Digitale Medien begleiten Kinder und Jugendliche heute selbstverständlich durch ihren Alltag – und das immer früher. Aus diesem Grund fand der Präventionsvortrag von Jugendrichter Michael Roth in diesem Schuljahr bereits in den 8. Klassen statt. Die Schule reagiert damit bewusst auf die Entwicklung, dass viele Schülerinnen und Schüler schon im frühen Jugendalter intensiv soziale Netzwerke, Messenger-Dienste und Videoplattformen nutzen.
Gleich zu Beginn stellte Herr Roth eine einfache, aber eindrückliche Frage:
„Würde ich jemanden auf dem Schweinfurter Marktplatz öffentlich beleidigen?“ Im direkten Kontakt ist die Hemmschwelle meist hoch. Im digitalen Raum jedoch scheint die Distanz des Bildschirms Schutz zu bieten – ein gefährlicher Irrtum.

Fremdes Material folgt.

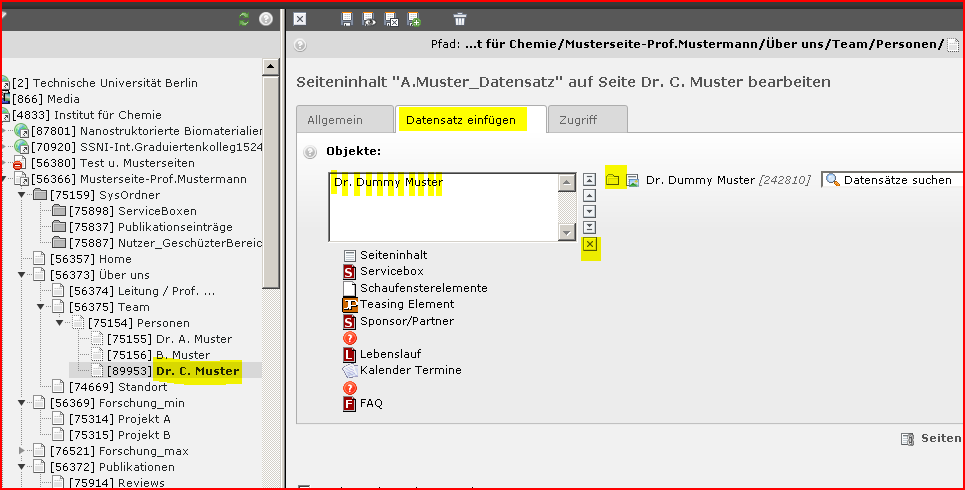Image resolution: width=965 pixels, height=490 pixels.
Task: Click the save and view page icon
Action: [x=369, y=19]
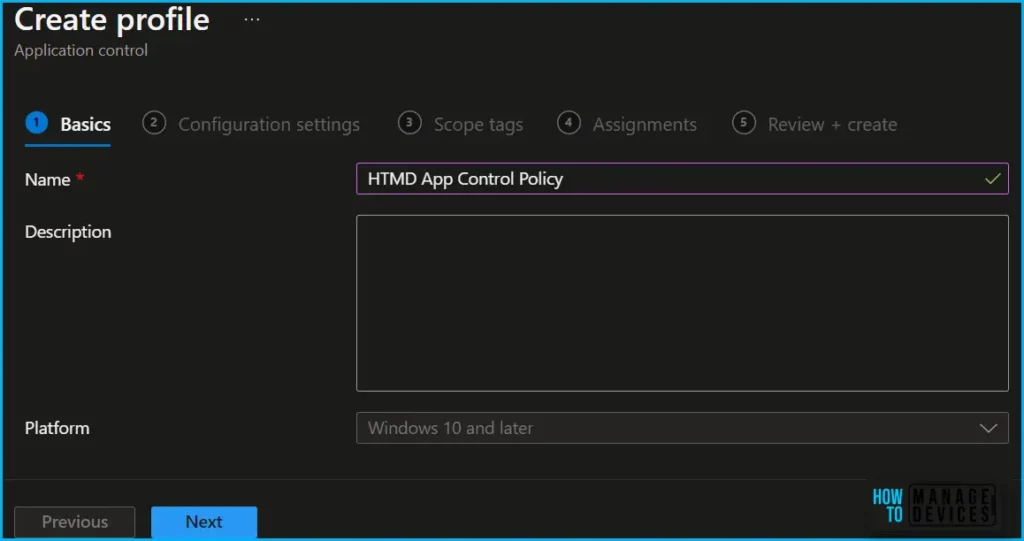Switch to the Basics tab

(85, 125)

Gerade weil Smartphones inzwischen oft schon in jungen Jahren zum Alltag gehören, ist Aufklärung besonders wichtig. Der Jugendrichter machte deutlich: Das Strafrecht unterscheidet nicht zwischen analoger und digitaler Welt – und auch nicht nach Klassenstufe.
Beleidigungen in Klassenchats, das Weiterleiten peinlicher Bilder oder das unüberlegte Kommentieren in sozialen Medien können strafrechtliche Folgen haben. Viele Jugendliche sind sich nicht bewusst, dass selbst der Besitz bestimmter Inhalte problematisch sein kann. Wer strafbare Dateien erhält, muss unverzüglich handeln.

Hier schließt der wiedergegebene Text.